Masyarakat Riau Keluhkan Layanan di Pemda dan Kepolisian

Ahmadi-Fitri-Kepala-Perwakilan-Ombudsman-Riau.jpg
(RIAUONLINE.CO.ID/AZHAR SAPUTRA)


RIAU ONLINE, PEKANBARU - Sepanjang 2018, Ombudsman Perwakilan Riau menyatakan sudah menerima sekitar 90 laporan terkait pelanggaran di pelayanan masyarakat.

Kepala perwakilan Ombudsman Riau Ahmad Fitri, menjelaskan dari 90 laporan tersebut didominasi oleh keluhan pelayanan di lingkungan Pemerintah Daerah (Pemda).

"Sudah ada 90 pengaduan, Pemda itu ada sekitar 38 pengaduan, lalu di Kepolisian ada 17 kasus, BUMD 8 kasus, dan pendidikan 6 kasus, itu yang mendominasi," rincinya, Selasa, 7 ah 2018.

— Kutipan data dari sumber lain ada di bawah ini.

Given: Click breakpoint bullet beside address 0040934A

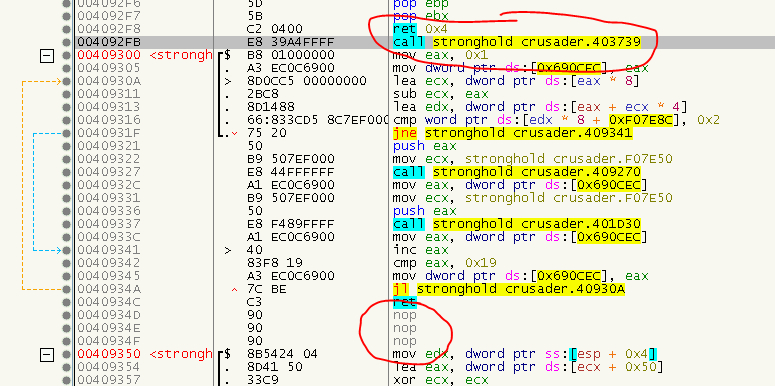Looking at the screenshot, I should pyautogui.click(x=66, y=289).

Ditambahkan Ahmad, dari 90 laporan tersebut ada sekitar 33 kasus yang sudah diselesaikan oleh Ombudsman dan semuanya berakhir dengan berbagai kesimpulan.

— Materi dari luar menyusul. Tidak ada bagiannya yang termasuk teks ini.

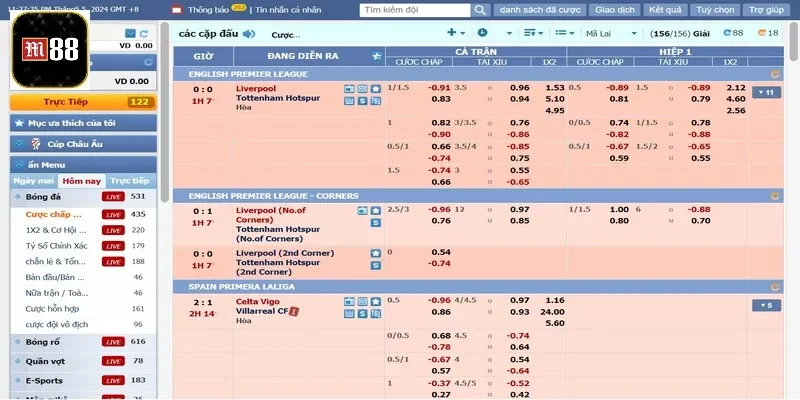Open the Spain Primera Laliga refresh icon

(x=774, y=285)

"Ada yang kita rekomendasikan kepada atasannya, ada juga yang kita hentikan karena kurangnya dokumen yang mendukung," tambahnya.

Adapun 33 kasus tersebut, didominasi atas berbagai keluhan mulai dari penundaan pelayanan yang berlarut-larut penyalahgunaan dan tidak adanya pelayanan di tempat tersebut.

Lebih lanjut, Ombudsman Riau saat ini juga tengah menyoroti dua kasus pelayanan yang cukup menyita perhatian publik di antaranya kasus Tenaga Rumah Tunggu Kelahiran (RTK) di Bangkinang dan Kasus penahanan ijazah dua orang siswa di salah satu sekolah di Pekanbaru.